The White House gives the same number as Globalsecurity. This leaves out the numbers that fled into Turkey or 'disappeared' as some sources claim.
I found that when Professor Ramesh Thakur gave a lecture in Waterloo on the International Commission on State Sovereignty (he was a member of that group and also a Vice rector at the United Nations University), entitle, the Responsibility to Protect, that he provided more flexibility then you.
For the actual report, see http://www.dfait-maeci.gc.ca/iciss-ciise/menu-en.asp. It also has the background research.
Here is part of the report
4.19 In the Commission's view, military intervention for human protection purposes is justified in two broad sets of circumstances, namely in order to halt or avert:
1. large scale loss of life, actual or apprehended, with genocide intent or not, which is the product either of deliberate state action, or state neglect or inability to act, or a failed state situation; or
2.large scale "ethnic cleansing," actual or apprehended, whether carried out by killing, forced expulsion, acts of terror or rape.
One such quote that I recall was "by not taking action, we are more complicit than those who committed the actions themselves." Referring to the genocide of the Tutsi's in 1994. Prof. Thakur reminded several of us in the room that we we must remember that political decisions are still going to be made and thus a "double standard is unavoidable" - as noted by the UN (and Canada's) reaction to Somalia, Rwanda, and Kosovo.

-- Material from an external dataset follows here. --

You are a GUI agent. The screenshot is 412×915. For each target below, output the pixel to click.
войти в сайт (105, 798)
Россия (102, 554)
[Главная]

While I am sure he would have supported the UN in this matter, I feel that some of the arguments do carry over. When we see the slow death of the Iraqi people due to the actions of the government, when we see the Kurds in the north living under the threat of their own government, when Saddam has proven he is willing to use WMD against his own people, when we see that the borders of neighbours will be violated given the chance, I am not sure how much longer we as a nation should let one person push the us to the very edge of what is acceptable international behaviour.
With a commitment to rebuild a shattered nation (I wish the Afghani people had the same level of public support as the Iraqi people), I think this war can be justified. Even though several of the people in the academic world that have given me several of my arguments I know would disagree me.